*WORK INSTRUCTIONS:* Start at the line in the entries below that contains "Click the captcha code input field", stop at the line that contains "You are a computer-use", and output exactly the lines in that span, both ends included.

*DATA UNDER STUDY:*
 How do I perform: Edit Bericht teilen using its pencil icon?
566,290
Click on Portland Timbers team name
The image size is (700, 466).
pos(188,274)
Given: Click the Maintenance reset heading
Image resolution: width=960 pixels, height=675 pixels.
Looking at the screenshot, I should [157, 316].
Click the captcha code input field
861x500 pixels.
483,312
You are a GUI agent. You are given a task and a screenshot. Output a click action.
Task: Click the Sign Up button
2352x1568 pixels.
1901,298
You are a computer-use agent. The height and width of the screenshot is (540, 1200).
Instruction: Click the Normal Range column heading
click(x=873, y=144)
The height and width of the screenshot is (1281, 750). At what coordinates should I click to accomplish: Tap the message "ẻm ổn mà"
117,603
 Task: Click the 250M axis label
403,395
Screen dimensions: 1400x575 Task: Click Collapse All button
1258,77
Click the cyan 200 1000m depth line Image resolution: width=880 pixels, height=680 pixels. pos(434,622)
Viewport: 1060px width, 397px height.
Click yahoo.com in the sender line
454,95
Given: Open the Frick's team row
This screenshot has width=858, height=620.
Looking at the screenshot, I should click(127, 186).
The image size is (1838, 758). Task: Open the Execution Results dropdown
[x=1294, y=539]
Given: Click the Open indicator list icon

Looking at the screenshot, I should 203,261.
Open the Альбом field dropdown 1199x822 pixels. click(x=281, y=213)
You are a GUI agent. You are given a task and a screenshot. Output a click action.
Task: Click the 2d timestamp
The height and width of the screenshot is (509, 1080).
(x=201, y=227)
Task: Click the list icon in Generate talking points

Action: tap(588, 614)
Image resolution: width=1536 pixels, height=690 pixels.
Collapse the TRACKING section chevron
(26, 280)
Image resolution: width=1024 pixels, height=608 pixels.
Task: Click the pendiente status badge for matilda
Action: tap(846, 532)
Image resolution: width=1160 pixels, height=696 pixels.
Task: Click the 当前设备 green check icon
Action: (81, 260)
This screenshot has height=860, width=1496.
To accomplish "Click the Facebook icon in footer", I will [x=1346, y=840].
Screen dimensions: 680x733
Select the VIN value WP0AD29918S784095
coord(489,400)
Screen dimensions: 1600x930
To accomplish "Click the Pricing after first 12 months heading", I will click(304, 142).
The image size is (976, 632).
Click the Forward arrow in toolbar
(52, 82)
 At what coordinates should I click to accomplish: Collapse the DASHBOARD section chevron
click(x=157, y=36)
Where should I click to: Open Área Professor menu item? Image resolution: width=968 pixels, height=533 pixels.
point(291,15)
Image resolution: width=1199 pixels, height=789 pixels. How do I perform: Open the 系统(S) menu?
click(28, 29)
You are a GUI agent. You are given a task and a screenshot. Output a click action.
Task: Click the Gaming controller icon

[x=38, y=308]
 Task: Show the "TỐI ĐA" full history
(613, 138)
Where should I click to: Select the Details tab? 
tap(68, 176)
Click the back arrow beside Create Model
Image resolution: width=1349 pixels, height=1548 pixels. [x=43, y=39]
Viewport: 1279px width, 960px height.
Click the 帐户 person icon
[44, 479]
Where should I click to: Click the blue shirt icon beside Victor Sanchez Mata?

*ANSWER BELOW:*
Click the captcha code input field
861x500 pixels.
483,312
You are a GUI agent. You are given a task and a screenshot. Output a click action.
Task: Click the Sign Up button
2352x1568 pixels.
1901,298
You are a computer-use agent. The height and width of the screenshot is (540, 1200).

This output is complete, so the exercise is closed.